What to Weigh Up When Choosing the Best Business Entity for You
It’s possible for a business to feel like a good fit for one or more categories of legal entity. When you’re deciding on which entity is best for your business it’s a good idea to get to grips with the following:
The Effort and Complexity of Start Up
Sole proprietorships are the easiest vehicles to get started and you can report the profits and pay taxes as you would as a private citizen. However, if you intend to seek venture funding or angel investment – you’re going to find that a sole proprietorship is a distinct disadvantage because the investors won’t be able to take a shareholding position in your business. A partnership requires a partnership agreement which stipulates the details between all the people involved in the business as a partner. LLCs and Corporations cost more to start and require additional legal and tax compliance.

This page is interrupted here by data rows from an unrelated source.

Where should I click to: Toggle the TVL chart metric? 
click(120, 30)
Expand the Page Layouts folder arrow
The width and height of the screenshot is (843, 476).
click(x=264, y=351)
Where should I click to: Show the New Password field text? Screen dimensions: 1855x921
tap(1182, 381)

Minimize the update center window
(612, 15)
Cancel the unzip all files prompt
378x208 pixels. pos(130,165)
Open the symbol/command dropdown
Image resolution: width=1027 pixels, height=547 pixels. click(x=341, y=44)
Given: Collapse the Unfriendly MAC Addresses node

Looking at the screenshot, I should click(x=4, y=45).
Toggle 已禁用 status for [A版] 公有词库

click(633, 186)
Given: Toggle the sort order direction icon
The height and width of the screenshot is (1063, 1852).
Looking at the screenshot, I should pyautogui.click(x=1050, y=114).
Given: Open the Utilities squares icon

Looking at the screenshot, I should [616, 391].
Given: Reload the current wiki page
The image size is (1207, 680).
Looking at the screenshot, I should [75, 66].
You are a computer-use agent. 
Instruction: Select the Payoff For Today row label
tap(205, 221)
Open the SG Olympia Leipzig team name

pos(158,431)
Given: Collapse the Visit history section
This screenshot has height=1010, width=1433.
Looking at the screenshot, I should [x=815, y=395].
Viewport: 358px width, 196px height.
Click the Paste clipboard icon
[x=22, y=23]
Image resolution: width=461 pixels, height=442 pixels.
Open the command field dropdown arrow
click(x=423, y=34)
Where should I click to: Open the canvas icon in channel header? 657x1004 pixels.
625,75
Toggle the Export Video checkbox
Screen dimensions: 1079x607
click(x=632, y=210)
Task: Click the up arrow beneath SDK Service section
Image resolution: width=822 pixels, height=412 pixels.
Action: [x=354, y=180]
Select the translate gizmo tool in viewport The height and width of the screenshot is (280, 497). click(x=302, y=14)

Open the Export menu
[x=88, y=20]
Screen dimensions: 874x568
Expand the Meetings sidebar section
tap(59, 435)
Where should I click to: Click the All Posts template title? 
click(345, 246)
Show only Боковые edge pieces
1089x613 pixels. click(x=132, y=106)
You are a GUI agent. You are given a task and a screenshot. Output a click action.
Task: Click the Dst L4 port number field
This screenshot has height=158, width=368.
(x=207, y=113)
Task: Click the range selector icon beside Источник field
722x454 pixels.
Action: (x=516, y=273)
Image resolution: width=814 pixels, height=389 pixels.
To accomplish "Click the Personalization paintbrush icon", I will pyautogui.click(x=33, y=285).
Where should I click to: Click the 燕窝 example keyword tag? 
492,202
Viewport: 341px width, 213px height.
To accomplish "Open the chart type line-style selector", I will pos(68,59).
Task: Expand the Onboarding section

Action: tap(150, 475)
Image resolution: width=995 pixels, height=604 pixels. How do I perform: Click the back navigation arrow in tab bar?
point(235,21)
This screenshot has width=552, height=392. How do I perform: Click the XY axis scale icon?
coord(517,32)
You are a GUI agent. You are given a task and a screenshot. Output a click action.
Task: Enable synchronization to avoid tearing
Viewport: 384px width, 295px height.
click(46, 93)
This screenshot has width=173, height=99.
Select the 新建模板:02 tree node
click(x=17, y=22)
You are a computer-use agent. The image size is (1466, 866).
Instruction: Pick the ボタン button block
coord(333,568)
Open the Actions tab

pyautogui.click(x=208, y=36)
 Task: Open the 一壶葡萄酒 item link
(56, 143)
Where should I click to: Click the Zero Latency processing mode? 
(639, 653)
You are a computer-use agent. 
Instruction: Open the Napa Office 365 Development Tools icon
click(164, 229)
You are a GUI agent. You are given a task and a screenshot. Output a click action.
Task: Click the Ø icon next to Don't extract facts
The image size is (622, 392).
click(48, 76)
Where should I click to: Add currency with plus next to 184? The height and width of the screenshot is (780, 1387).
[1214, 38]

The Liability if the Business Fails
A freelancer who intends to incur no debts in the name of the business is probably best off opting for a sole proprietorship; they can use insurance to offset legal liability and if the company carries no debt – they won’t be require to pay it off if things go wrong. However, someone who intends to carry debt with suppliers and run a workforce is probably going to find that an LLC or corporation is better for them because their liability will be strictly limited. Partners will need to determine who is liable for what as part of their agreement or the default position is “jointly and severally” liable – that is if the business gets under – the creditors can take back their money from whoever is most able to pay.
The Taxation Agreements
Corporations and LLCs may be able to reduce, legally, their tax obligations when you compare their obligations to a sole proprietor. Partnerships may have the discretion to pay their income at different points of the year to minimize their overall tax burden. The sole proprietor just pays tax on all profits as personal income.
All of these arrangements can be beneficial and all of the can cause problems for the business owner; it’s always best to discuss with an accountant how you can keep your tax obligations to a minimum without breaking the law.
The Level of Control You Need
A corporation will have a board of directors and control of the company will be shared among those directors. A partnership will share (though not always equally) control of the company between the partners. This can be very useful in terms of steering a business but it can also be very frustrating if you want to be able to dictate every course of action.
If you need total control – you’ll be better off with an LLC or sole proprietorship where you can call all the shots without anyone else’s permission.
The Need for Investment
If you want other people’s money; you need to be able to give them something in return. If you have personal assets you can secure and want to take the risk yourself – you can. But if you want to use the business itself as your asset; you’ll need to choose a structure that investors can invest in – that is an LLC or a corporation.
The Regulatory Environment
Each state has a different set of requirements it places on different types of business. If you want to make sure that you’re only complying with what’s absolutely necessary – the simpler your business structure, in general, the easier it is to be complaint with regulations. It’s a good idea to take advice on this before you decide which business entity to use.